La complémentarité entre le pin sylvestre et les essences feuillues dans l'utilisation des ressources disponibles telles que l'eau peut augmenter la croissance des forêts mixtes comprenant les deux essences par rapport aux forêts pures avec une seule. Cependant, le manque d'eau de pluie réduit cet avantage chez les espèces qui, comme le pin sylvestre, ne tolère pas l'ombre, parce que la concurrence accrue pour l'eau ne leur permet pas de rivaliser pour la lumière.
D'autre part, l'effet de la croissance dans une forêt mixte est moins important pour les espèces très compétitives et tolérantes à l'ombre comme le hêtre. C'est l'une des conclusions auxquelles sont parvenus des chercheurs de l'Université publique de Navarre (NUP/UPNA) et de l'Instituto Pirenaico de Ecología (Institut pyrénéen d'écologie) du Conseil national espagnol de la recherche (CSIC) après avoir étudié les deux espèces dans les Pyrénées navarraises en utilisant des données remontant à trois décennies. Leurs travaux font l'objet d'un article publié dans le Revue d'écologie .

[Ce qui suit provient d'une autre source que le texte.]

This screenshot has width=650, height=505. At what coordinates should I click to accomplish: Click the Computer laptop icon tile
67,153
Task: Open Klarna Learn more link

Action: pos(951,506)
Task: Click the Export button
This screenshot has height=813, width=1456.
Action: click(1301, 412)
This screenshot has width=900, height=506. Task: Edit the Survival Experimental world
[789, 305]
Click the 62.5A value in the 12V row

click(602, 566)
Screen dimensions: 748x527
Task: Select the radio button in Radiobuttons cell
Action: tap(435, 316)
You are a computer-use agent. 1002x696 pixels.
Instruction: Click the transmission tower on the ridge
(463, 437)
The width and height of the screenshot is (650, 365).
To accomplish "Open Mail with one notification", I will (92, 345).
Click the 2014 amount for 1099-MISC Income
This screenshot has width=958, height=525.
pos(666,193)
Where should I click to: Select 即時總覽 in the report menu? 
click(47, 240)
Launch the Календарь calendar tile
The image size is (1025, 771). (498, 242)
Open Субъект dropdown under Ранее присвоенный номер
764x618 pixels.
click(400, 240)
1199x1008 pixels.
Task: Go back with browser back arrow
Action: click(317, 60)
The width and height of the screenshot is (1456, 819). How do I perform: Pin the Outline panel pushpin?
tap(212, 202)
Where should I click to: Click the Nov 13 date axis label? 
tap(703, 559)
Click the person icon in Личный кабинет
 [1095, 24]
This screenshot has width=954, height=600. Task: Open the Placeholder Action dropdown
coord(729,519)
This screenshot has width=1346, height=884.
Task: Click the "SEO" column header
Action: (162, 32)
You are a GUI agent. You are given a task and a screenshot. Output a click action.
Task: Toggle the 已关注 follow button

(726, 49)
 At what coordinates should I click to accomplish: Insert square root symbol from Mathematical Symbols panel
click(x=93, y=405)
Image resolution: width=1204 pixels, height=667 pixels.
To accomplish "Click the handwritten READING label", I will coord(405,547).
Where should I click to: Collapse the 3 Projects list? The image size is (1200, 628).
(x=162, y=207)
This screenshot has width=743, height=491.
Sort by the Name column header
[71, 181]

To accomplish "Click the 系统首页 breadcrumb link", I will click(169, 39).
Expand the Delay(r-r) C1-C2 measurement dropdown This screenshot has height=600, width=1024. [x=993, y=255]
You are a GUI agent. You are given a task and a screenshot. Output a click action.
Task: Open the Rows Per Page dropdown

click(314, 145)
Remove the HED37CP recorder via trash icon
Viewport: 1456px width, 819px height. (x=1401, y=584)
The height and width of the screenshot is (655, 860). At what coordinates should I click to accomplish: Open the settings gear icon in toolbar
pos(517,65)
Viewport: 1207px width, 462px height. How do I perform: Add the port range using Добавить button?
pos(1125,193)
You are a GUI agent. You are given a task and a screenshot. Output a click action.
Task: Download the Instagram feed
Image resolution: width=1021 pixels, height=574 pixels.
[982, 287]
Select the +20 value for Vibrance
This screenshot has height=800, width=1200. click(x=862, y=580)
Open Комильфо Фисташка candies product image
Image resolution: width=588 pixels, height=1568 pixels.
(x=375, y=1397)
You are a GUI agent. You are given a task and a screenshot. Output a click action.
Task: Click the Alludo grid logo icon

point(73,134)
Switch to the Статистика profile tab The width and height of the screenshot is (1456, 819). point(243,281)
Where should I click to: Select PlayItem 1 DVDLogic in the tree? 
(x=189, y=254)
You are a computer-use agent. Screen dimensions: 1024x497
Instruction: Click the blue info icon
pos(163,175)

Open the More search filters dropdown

« Les forêts mixtes de conifères et de feuillus sont de plus en plus considérées comme des écosystèmes pouvant fournir des stratégies d'adaptation de la gestion forestière au changement climatique, " a déclaré Ester González de Andrés, auteur principal de l'article.
Pourtant dans ces forêts mixtes, « on sait peu de choses sur les effets combinés de la compétition entre les arbres individuels, l'augmentation de la concentration de CO2 atmosphérique, et le climat, " a ajouté Juan A. Blanco.
Données des Pyrénées navarraises
Pour éclairer cette question, Les chercheurs du NUP/UPNA et du CSIC ont reconstitué des chronologies à partir de données obtenues sur 34 ans (de 1980 à 2013) sur la croissance annuelle et l'efficacité de l'utilisation de l'eau dans deux forêts mixtes de pin sylvestre et de hêtre des Pyrénées situées dans les communes navarraises d'Aspurz et de Garde. Ils ont également recueilli des informations sur la compétition d'arbre à arbre (mesurée par le nombre de spécimens voisins et les distances qui les séparent de chacun des arbres étudiés) et les variables climatiques fournies par les stations météorologiques voisines.
"Nos travaux montrent comment la croissance des deux espèces diminuait lorsque la compétition entre individus d'une même espèce augmentait, " a expliqué Ester González de Andrés. " Le pin sylvestre a bénéficié de la présence du hêtre car il y avait une complémentarité entre eux dans la forêt située à Garde à une altitude plus élevée et avec des précipitations plus élevées, mais pas dans la forêt plus sèche d'Aspurz. Pourtant, les hêtres n'ont montré aucune réponse significative à la présence des pins dans la même forêt probablement parce qu'ils sont naturellement très compétitifs et peuvent survivre dans des environnements ombragés créés par les pins ainsi que par d'autres hêtres. »
Efficace dans l'utilisation de l'eau
Les chercheurs ont également découvert que l'augmentation de la compétition entre les espèces modifiait l'efficacité de l'utilisation de l'eau. "Bien que les pins utilisent plus efficacement l'eau que les hêtres, " a déclaré Juan A. Blanco, "au cours des dernières années, les hêtres sont devenus plus performants, apparemment pour mieux s'adapter aux périodes de sécheresse. Cela s'est traduit par une augmentation de la croissance dans la forêt d'Aspurz, plus susceptibles d'être touchés par la sécheresse.
De l'avis des auteurs de l'article, ces comportements ont des répercussions sur la façon dont les forêts mixtes résistent à la sécheresse, qui devrait augmenter en raison du changement climatique. « Cela aurait lieu, par dessus tout, dans les forêts situées à la limite sud de l'aire de répartition de ces espèces, comme c'est le cas de celui situé à Aspurz. C'est pourquoi les effets de complémentarité des espèces et leur relation avec le climat doivent être pris en considération pour éviter de surestimer le degré de fixation du carbone atmosphérique que peuvent effectuer les forêts mixtes de conifères et de feuillus, " a déclaré Ester González de Andrés.